Duck adenovirus 1

Virus classification
- (unranked): Virus
- Realm: Varidnaviria
- Kingdom: Bamfordvirae
- Phylum: Preplasmiviricota
- Class: Pharingeaviricetes
- Order: Rowavirales
- Family: Adenoviridae
- Genus: Barthadenovirus
- Species: Barthadenovirus galloanserae

= Duck adenovirus 1 =

Species of virus

Duck adenovirus 1 is a species of hemagglutinating adenovirus implicated in egg drop syndrome.

==Alternative names==
The virus is or has been known by the following names:
- 127 virus
- Group III avian adeno virus
- Egg drop syndrome virus
- Avian adenovirus EDS
- Eggdrop syndrome-1976 virus
- Adenovirus 127
- Duck adenovirus A
- Duck atadenovirus A

==Strains==
Strain 127 is the strain of the virus that was isolated and studied after the outbreak of egg drop syndrome 1976, and where the identification of the exact virus was first made.
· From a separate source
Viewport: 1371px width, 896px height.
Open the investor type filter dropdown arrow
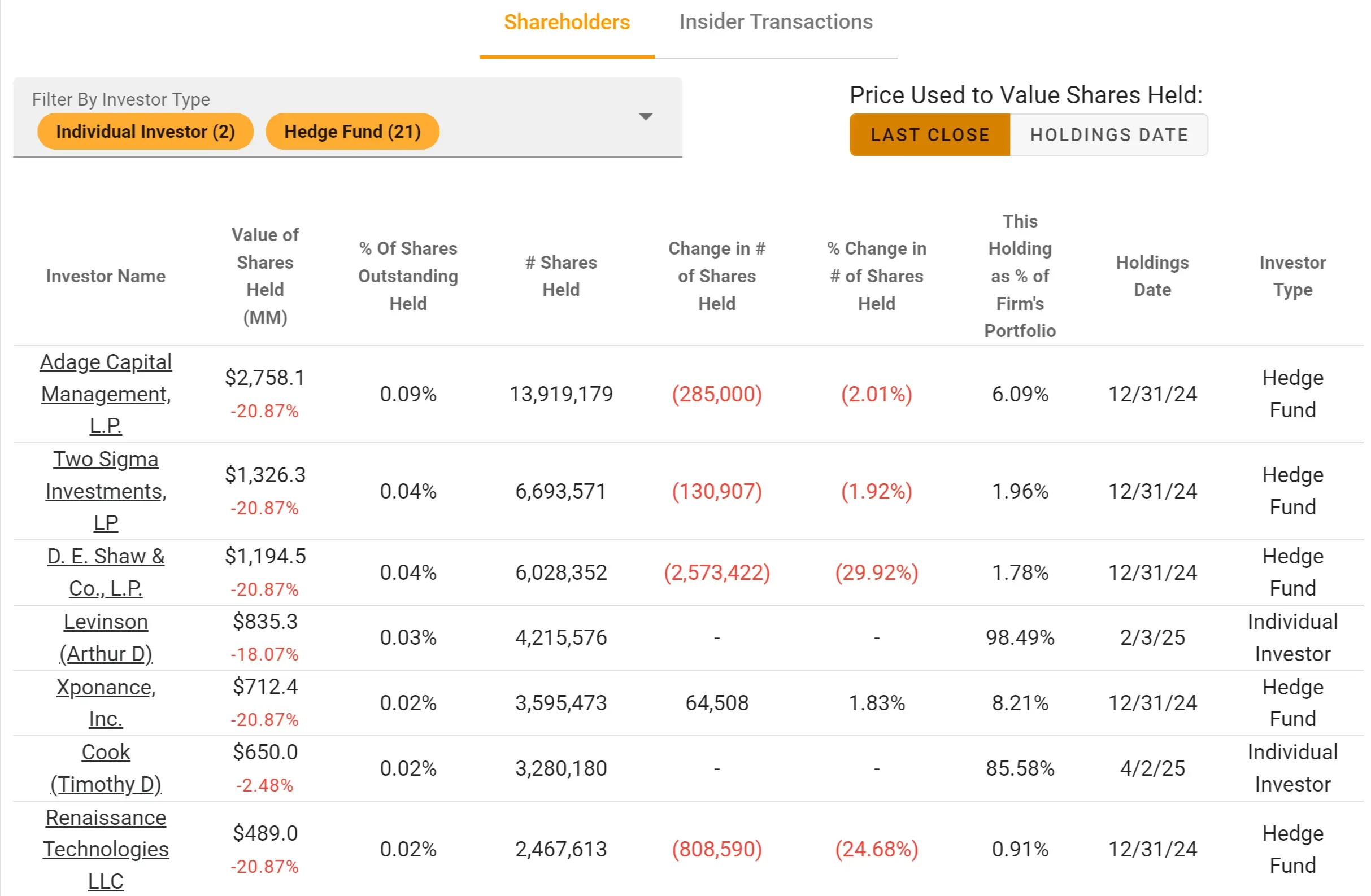coord(646,117)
The virus was first called Adenovirus 127 after this strain, before being named Duck adenovirus A. This strain was the first strain of the virus to get a full genome sequence in the GenBank database. The scientific name of the virus was renamed Duck atadenovirus A in 2013 and Barthadenovirus galloanserae in 2024.

==Genome==
The virus genome uses the standard genetic code.

Various complete genome sequences exist, including:

1. Full genome of isolate FJ12025.
2. Avian adenovirus EDS complete genome.